◆ **To be done**
Return, unchanged, the rows from the line with "You are a GUI" up to and including the line with "click(x=1104, y=43)", leaving the pictures out.

◆ **Provided material**
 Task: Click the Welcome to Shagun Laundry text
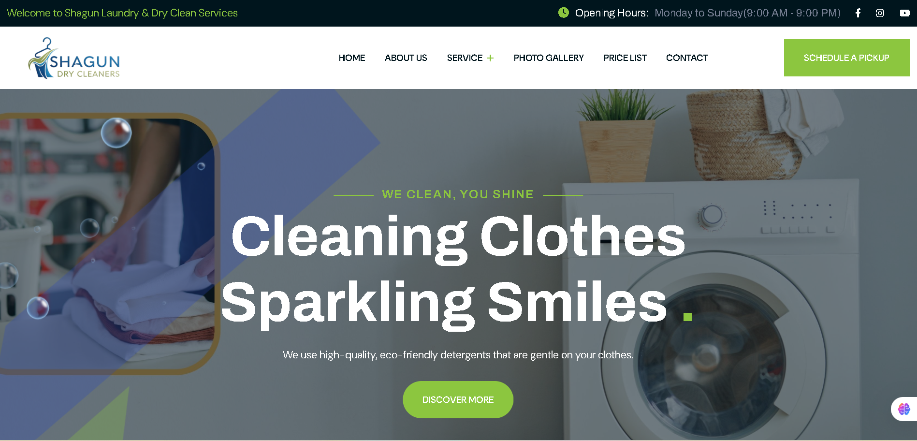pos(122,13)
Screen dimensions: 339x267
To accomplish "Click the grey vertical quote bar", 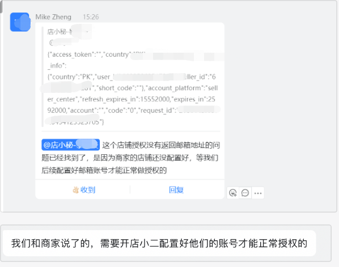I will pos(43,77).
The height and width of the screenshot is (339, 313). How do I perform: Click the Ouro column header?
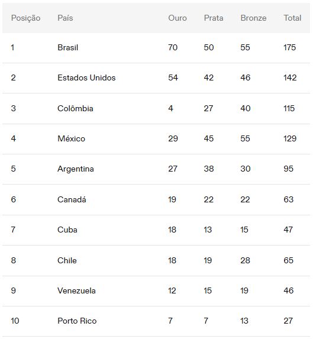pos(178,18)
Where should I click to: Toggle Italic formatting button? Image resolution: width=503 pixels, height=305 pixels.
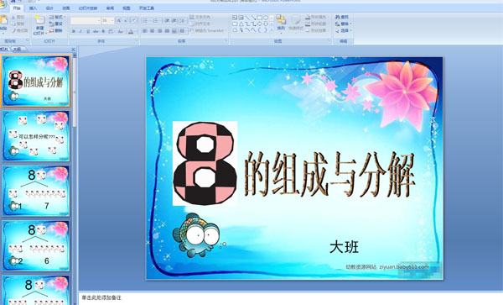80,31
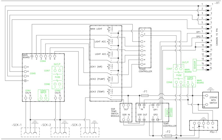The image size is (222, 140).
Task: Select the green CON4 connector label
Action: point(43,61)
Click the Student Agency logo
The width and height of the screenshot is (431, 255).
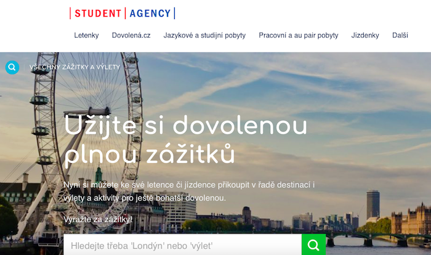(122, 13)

==

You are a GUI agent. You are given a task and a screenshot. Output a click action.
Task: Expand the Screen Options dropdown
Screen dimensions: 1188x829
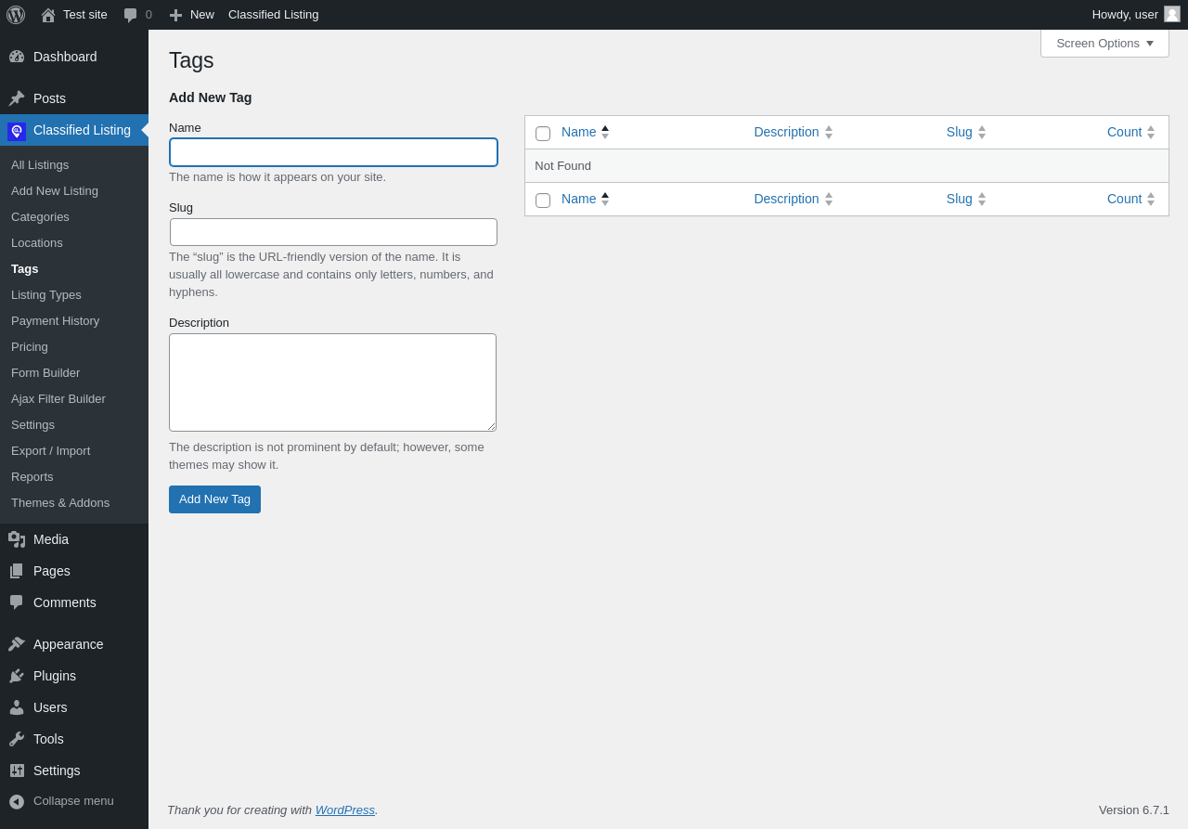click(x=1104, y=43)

◆ **Result**
You are a GUI agent. You are given a task and a screenshot. Output a click action.
Task: Expand the Screen Options dropdown
Screen dimensions: 1188x829
click(x=1104, y=43)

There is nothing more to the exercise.